This is mandatory. Read coding conventions.

dstftw · 2021-01-27T20:06:57Z

youtube_dl/extractor/kan.py

+            video_id)
+        title = data.get('title') or \
+            self._og_search_title(webpage) or \
+            self._html_search_regex(r'<title>([^<]+)</title>', webpage, 'title')


This is never reachable.

dstftw · 2021-01-27T20:07:16Z

youtube_dl/extractor/kan.py

+            self._html_search_regex(r'<title>([^<]+)</title>', webpage, 'title')
+        description = data.get('summary') or \
+            self._og_search_description(webpage, fatal=False)
+        creator = data.get('author', {}).get('name') or \


dstftw · 2021-01-27T20:08:13Z

youtube_dl/extractor/kan.py

+        m3u8_url = data.get('content', {}).get('src')

Source data:
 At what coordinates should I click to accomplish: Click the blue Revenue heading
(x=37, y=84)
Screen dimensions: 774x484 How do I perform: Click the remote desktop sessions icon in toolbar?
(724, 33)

Written request A:
Answer these questions using the code review thread above:
(i) Which source file do the review comments refer to?
(ii) What does the reviewer write directly below the lines that build the title fallback chain?
(iii) Which key of data is tried first when setting the description?
Written request B: Resume the code review thread on the kan.py extractor, starting right after its last line shown above.

Output A:
(i) youtube_dl/extractor/kan.py
(ii) This is never reachable.
(iii) 'summary'

Output B:
+        formats = self._extract_m3u8_formats(m3u8_url, video_id, ext='mp4')
+        return {
+            '_type': 'video',


This is default.

dstftw · 2021-01-27T20:08:46Z

youtube_dl/extractor/kan.py

+
+    def _extract_list(self, list_id, webpage):
+        video_ids = re.findall(r'onclick="playVideo\(.*,\'([0-9]+)\'\)', webpage)
+        title = self._og_search_title(webpage)


Playlist title is optional.

dstftw · 2021-02-13T23:00:11Z

youtube_dl/extractor/kan.py

+        creator = try_get(data, lambda x: x['author']['name'], str) or \
+            self._og_search_property('site_name', webpage, fatal=False)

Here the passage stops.